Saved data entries
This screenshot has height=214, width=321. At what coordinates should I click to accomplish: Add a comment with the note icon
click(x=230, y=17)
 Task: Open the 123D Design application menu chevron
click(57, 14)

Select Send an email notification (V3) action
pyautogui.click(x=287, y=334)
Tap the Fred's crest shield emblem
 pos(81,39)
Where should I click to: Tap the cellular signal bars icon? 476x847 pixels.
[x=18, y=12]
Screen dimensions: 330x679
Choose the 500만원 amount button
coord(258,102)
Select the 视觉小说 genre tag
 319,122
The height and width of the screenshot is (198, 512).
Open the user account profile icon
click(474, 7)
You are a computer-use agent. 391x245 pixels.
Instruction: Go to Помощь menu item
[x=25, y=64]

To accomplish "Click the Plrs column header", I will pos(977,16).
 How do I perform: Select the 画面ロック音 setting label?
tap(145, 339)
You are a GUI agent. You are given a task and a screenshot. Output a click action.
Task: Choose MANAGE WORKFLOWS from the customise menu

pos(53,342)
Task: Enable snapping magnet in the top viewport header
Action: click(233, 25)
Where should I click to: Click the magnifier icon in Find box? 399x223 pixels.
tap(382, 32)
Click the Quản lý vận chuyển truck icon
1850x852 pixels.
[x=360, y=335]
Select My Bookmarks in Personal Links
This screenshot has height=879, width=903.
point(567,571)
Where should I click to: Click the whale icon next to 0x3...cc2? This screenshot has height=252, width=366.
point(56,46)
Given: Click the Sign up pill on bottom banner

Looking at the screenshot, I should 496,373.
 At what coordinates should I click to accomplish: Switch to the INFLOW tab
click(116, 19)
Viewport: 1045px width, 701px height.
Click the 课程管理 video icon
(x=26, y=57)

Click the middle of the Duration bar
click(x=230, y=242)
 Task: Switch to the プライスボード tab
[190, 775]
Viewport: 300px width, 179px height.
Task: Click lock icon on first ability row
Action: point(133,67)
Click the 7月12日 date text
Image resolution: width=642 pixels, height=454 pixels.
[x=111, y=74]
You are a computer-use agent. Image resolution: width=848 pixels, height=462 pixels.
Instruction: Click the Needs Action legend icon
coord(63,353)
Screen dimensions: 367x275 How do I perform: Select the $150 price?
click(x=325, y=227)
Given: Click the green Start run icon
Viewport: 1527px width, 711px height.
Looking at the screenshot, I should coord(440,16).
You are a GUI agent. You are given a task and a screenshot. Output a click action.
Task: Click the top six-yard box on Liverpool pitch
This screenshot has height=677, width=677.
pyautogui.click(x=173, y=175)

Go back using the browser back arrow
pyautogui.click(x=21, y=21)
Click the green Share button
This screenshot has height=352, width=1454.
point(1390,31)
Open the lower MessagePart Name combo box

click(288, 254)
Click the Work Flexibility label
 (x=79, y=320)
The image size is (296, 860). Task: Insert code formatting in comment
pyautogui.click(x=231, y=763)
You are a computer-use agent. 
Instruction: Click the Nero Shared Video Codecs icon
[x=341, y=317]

- **Problem details**
Please retype the data above exactly, including every line.

- **The answer**
This screenshot has height=214, width=321. At what coordinates should I click to accomplish: Add a comment with the note icon
click(x=230, y=17)
 Task: Open the 123D Design application menu chevron
click(57, 14)

Select Send an email notification (V3) action
pyautogui.click(x=287, y=334)
Tap the Fred's crest shield emblem
 pos(81,39)
Where should I click to: Tap the cellular signal bars icon? 476x847 pixels.
[x=18, y=12]
Screen dimensions: 330x679
Choose the 500만원 amount button
coord(258,102)
Select the 视觉小说 genre tag
 319,122
The height and width of the screenshot is (198, 512).
Open the user account profile icon
click(474, 7)
You are a computer-use agent. 391x245 pixels.
Instruction: Go to Помощь menu item
[x=25, y=64]

To accomplish "Click the Plrs column header", I will pos(977,16).
 How do I perform: Select the 画面ロック音 setting label?
tap(145, 339)
You are a GUI agent. You are given a task and a screenshot. Output a click action.
Task: Choose MANAGE WORKFLOWS from the customise menu

pos(53,342)
Task: Enable snapping magnet in the top viewport header
Action: click(233, 25)
Where should I click to: Click the magnifier icon in Find box? 399x223 pixels.
tap(382, 32)
Click the Quản lý vận chuyển truck icon
1850x852 pixels.
[x=360, y=335]
Select My Bookmarks in Personal Links
This screenshot has height=879, width=903.
point(567,571)
Where should I click to: Click the whale icon next to 0x3...cc2? This screenshot has height=252, width=366.
point(56,46)
Given: Click the Sign up pill on bottom banner

Looking at the screenshot, I should 496,373.
 At what coordinates should I click to accomplish: Switch to the INFLOW tab
click(116, 19)
Viewport: 1045px width, 701px height.
Click the 课程管理 video icon
(x=26, y=57)

Click the middle of the Duration bar
click(x=230, y=242)
 Task: Switch to the プライスボード tab
[190, 775]
Viewport: 300px width, 179px height.
Task: Click lock icon on first ability row
Action: point(133,67)
Click the 7月12日 date text
Image resolution: width=642 pixels, height=454 pixels.
[x=111, y=74]
You are a computer-use agent. Image resolution: width=848 pixels, height=462 pixels.
Instruction: Click the Needs Action legend icon
coord(63,353)
Screen dimensions: 367x275 How do I perform: Select the $150 price?
click(x=325, y=227)
Given: Click the green Start run icon
Viewport: 1527px width, 711px height.
Looking at the screenshot, I should coord(440,16).
You are a GUI agent. You are given a task and a screenshot. Output a click action.
Task: Click the top six-yard box on Liverpool pitch
This screenshot has height=677, width=677.
pyautogui.click(x=173, y=175)

Go back using the browser back arrow
pyautogui.click(x=21, y=21)
Click the green Share button
This screenshot has height=352, width=1454.
point(1390,31)
Open the lower MessagePart Name combo box

click(288, 254)
Click the Work Flexibility label
 (x=79, y=320)
The image size is (296, 860). Task: Insert code formatting in comment
pyautogui.click(x=231, y=763)
You are a computer-use agent. 
Instruction: Click the Nero Shared Video Codecs icon
[x=341, y=317]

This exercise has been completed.